Ale w pandemicznym roku 2021 nie tylko niedobór szczepionek przyniósł rozczarowanie. Analiza pokazuje, że wiele rządów wykorzystało pandemię do wywierania presji na opozycję i społeczeństwo obywatelskie. – Dotyczy to wszystkich regionów, dlatego podkreśliliśmy to w naszej analizie. Niektóre rządy celowo wykorzystały pandemię jako pretekst do ograniczania wolności słowa – mówi Luther w rozmowie z DW. Wymienia się w tym kontekście kraje takie jak Kambodża, Rosja czy Chiny.
Ale presja na społeczeństwo obywatelskie widoczna jest nie tylko w związku z pandemią koronawirusa. – Istnieją różne strategie utrudniania działania społeczeństwa obywatelskiego w różnych regionach świata – mówi Silke Pfeiffer, kierowniczka referatu praw człowieka w ewangelickiej organizacji pomocowej Brot fuer die Welt (Chleb dla świata). Jak tłumaczy, działania wymierzone są z jednej strony w konkretne osoby, które są dyskryminowane, zastraszane, prześladowane a nawet mordowane. – Z drugiej strony istnieją strategie mające tak kształtować otoczenie, aby organizacjom obywatelskim coraz trudniej było działać – mówi. Obejmuje to nawet zamykanie organizacji pozarządowych (NGO). Przykładów nie trzeba szukać daleko. Zaledwie kilka dni temu prezydent Nikaragui nakazał zamknąć 25 NGO-sów. Jedną z nich jest organizacja partnerska Brot fuer die Welt.
Technika cyfrowa to miecz obosieczny
Jedną z metod wykorzystywaną zarówno przez stronę państwową jak i niepaństwową jest coraz częstsze sięganie po techniki cyfrowe. Philip Luther mówi, że to miecz obosieczny, bo choć używanie narzędzi cyfrowych przez administrację państwową jest w wielu przypadkach pozytywne, to nie brakuje też bardzo negatywnych i tajnych działań mających wpływ na sytuację praw człowieka. W wielu przypadkach rządy usiłowały wręcz blokować dostęp do instrumentów pomagających społeczeństwu obywatelskiemu w komunikacji.

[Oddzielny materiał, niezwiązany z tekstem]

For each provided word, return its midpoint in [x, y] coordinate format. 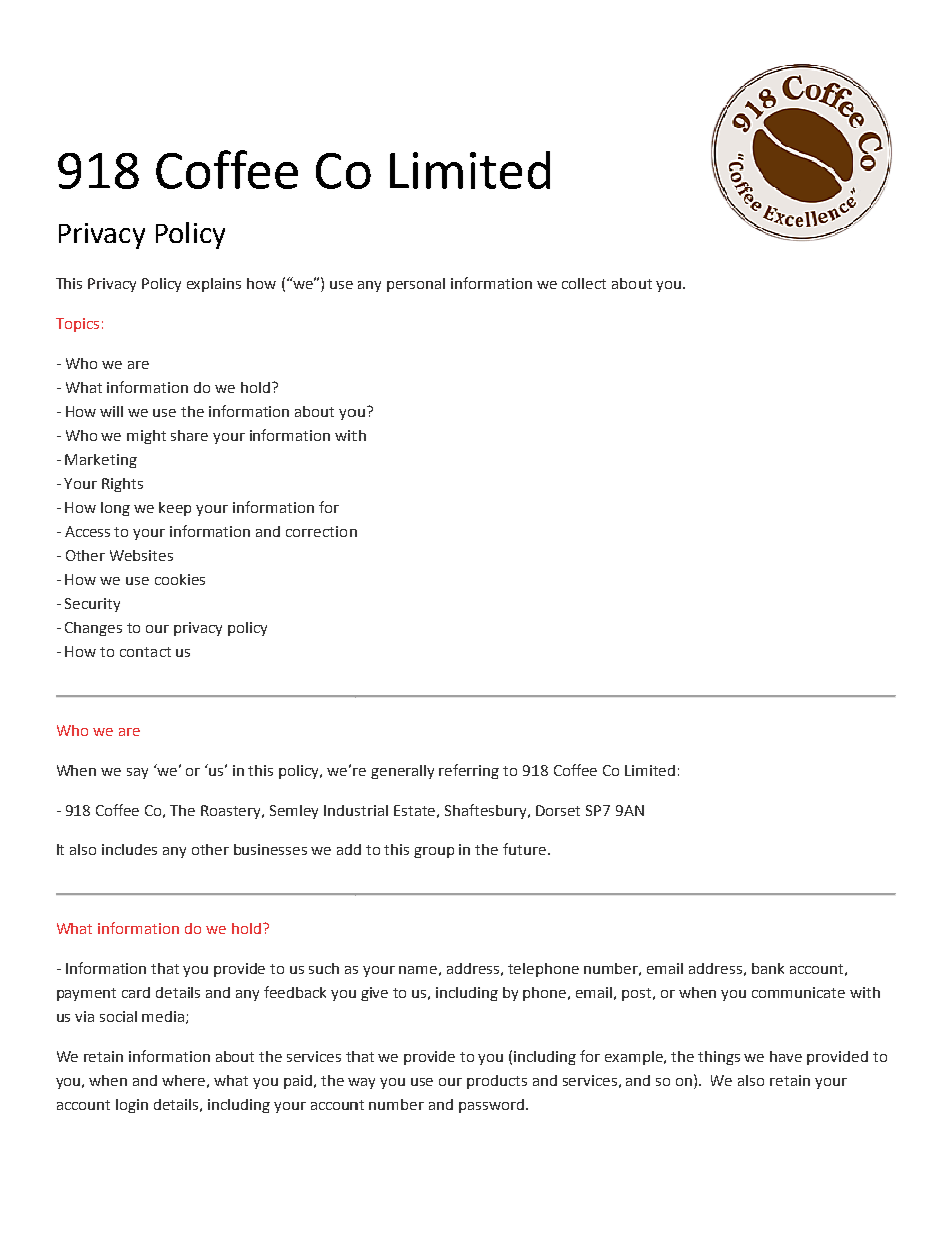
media [164, 1017]
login [132, 1106]
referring [469, 771]
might [146, 437]
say [137, 773]
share [189, 435]
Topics [77, 325]
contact [145, 652]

Raport Amnesty International wymienia tu choćby trwające aż półtora roku odcięcie od internetu w regionie Dżammu i Kaszmir w Indiach, użycie oprogramowania rozpoznającego twarze podczas protestów w Moskwie, czy też używania oprogramowania szpiegującego Pegasus przeciwko dziennikarzom, opozycjonistom i obrońcom praw człowieka.
– Widzieliśmy, jak władze w konkretnych momentach taktycznie wyłączały internet, aby utrudnić ludziom wymianie informacji na temat protestów przeciwko represjom w ich kraju. To nie przypadek. Chodzi o to, aby nałożyć społeczeństwu obywatelskiemu kaganiec – mówi Philip Luther z Amnesty International.

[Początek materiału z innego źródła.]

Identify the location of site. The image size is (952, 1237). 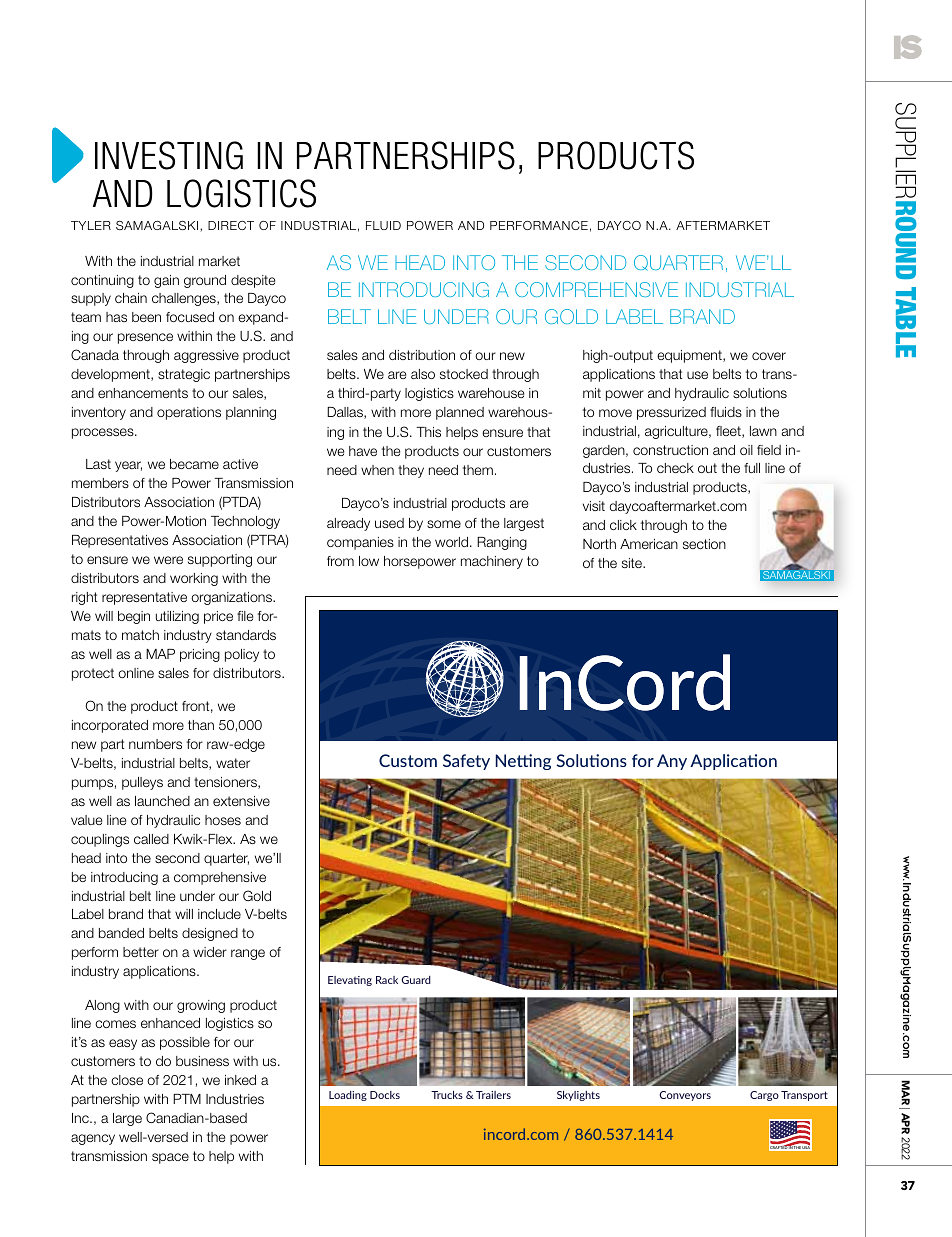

Silke Pfeiffer z Brot fuer die Welt ma podobne spostrzeżenia. Jak mówi, internet zapewnia ruchom obywatelskim ważne możliwości organizacji i mobilizacji. – Jednocześnie na całym świecie odczuwa się, że rządy i inne podmioty dozbroiły się cyfrowo i bardzo mocno występują przeciwko wolności w internecie sięgając po cenzurę, wyłączając usługi w sieci, poprzez inwigilację na masową skalę – mówi.
Nadzieja umiera ostatnia
W raporcie Amnesty International jest jednak i iskierka nadziei, bo nie tak łatwo jest stłumić wolę oporu w społeczeństwach. W ubiegłym roku w 80 krajach ludzie wychodzili na ulice domagając się swoich praw. W Rosji, Indiach, Kolumbii, Sudanie czy Libanie. Często wiedząc, że może to mieć dla nich poważne konsekwencje. – Musimy budować na odwadze tych ludzi – mówi Luther patrząc na rok 2022.